From Redding News Review

– Jacob O’Gara

I begin this post with only the most tenuous grasp on what about its subject I’m going to write. As suggested in the title, the purpose of this entry is to provide notes toward a theory on Ke$ha, one of the more bawdy pop acts in the post-Gaga musical age.

She lacks the faux innocence and self-destructive tragedy of Britney Spears or the post-modernism and wit of Lady Gaga, yet Ke$ha somehow managed to force herself, in all her lipstick-smeared and torn-leggings glory, onto the culture.

As one Facebook page asserts, Ke$ha seems to be like Taylor Swift—the current pop princess of wholesome, all-American innocence—if Swift started using crack cocaine. She’s the dark, demented flipside to the blonde, beauty pageant-ready look. Whereas a Taylor Swift uses makeup to enhance her beauty, a Ke$ha uses makeup to distort it.

When her breakout single, “Tik Tok,” was released, critics immediately compared Ke$ha to Lady Gaga, since they have both sung about clubbing and other nightlife activities. Such comparisons are cheap and demonstrate incredibly shallow thinking. Lady Gaga is more European and introspective in her sensibilities; Ke$ha’s all about, as she says, “boys, boots, beer, [and] boobs.”

However, the two singers do have a commonality: both have a surprisingly rigorous intellectual background. Gaga was admitted into the Tisch School of Arts at NYU at the age of seventeen, and her former gender studies teacher has said her essays regarding politics, gender, and race were brilliantly written and argued.

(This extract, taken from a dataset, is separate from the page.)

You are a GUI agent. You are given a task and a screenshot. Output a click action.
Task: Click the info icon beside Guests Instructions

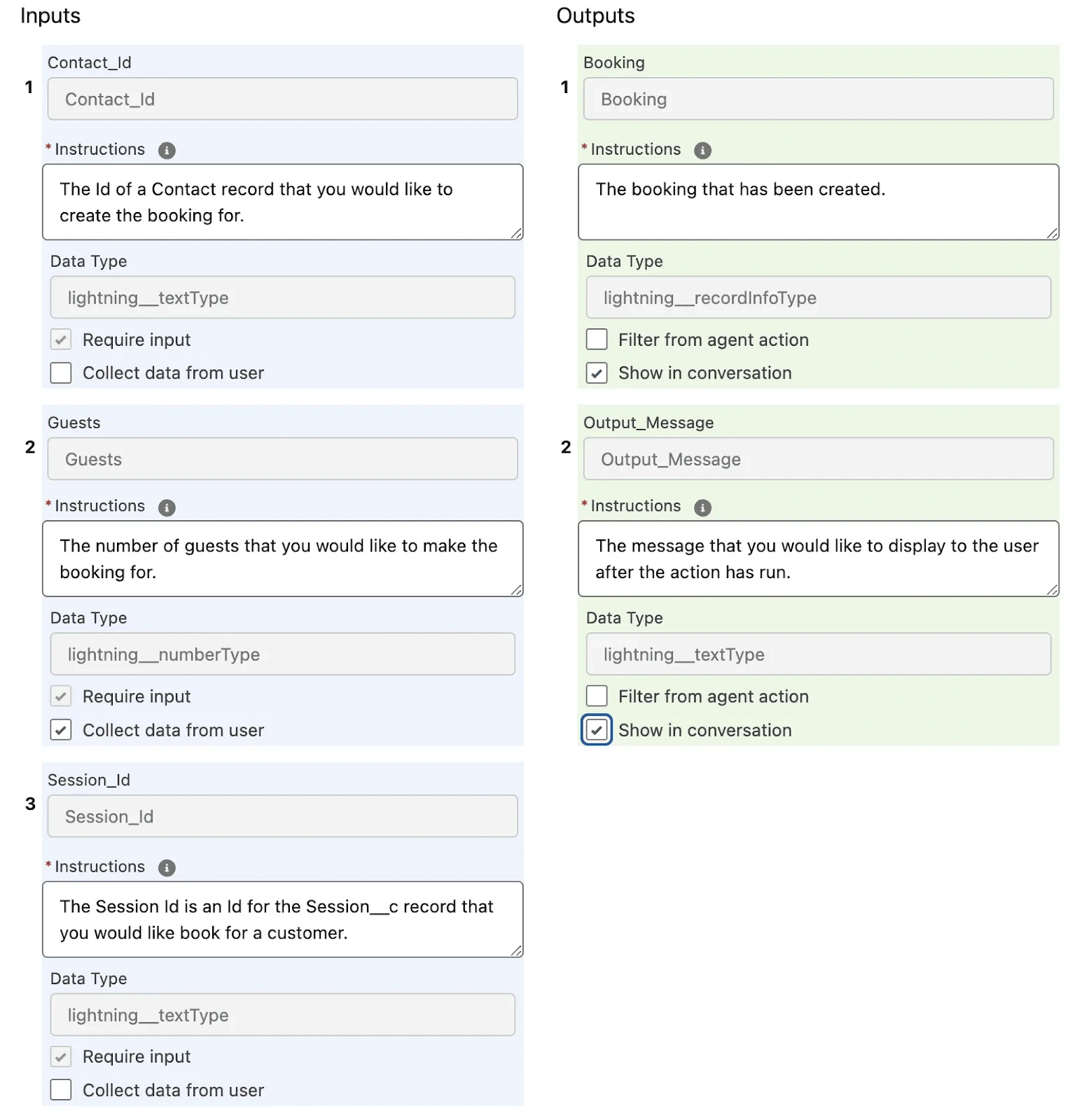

In high school, Ke$ha had “near-perfect” SAT scores, was involved in the international baccalaureate program, and would drive to the nearby university to listen in on lectures about Cold War history. A strange start for someone who would later sing about using whiskey as part of her dental hygiene plan.

What does this all mean though?

Does her intellectual curiosity during her high school days cast a shadow of a doubt over the authenticity of her “boys, boots, beer” manifesto? Perhaps after going west in search of fame and fortune, she fried her brain on Jack Daniel’s and crack cocaine, and now she’s this glitter-covered party ogre with sun-bleached hair.

Maybe, though, the true message of Ke$ha is that you can be both of these things. You can score well on the SAT and look like a “pimp in [your] gold Trans Am.”

You can know the intricacies of America’s relationship with the former Soviet Union and feel like P. Diddy when you rise from bed in the morning. There’s a little bit of Ke$ha in all of us, mainly because there’s a little bit of all of us in Ke$ha.

I’m going to let you finish, Taylor Swift, but Ke$ha is the best representation of today’s American society of all time. Of all time.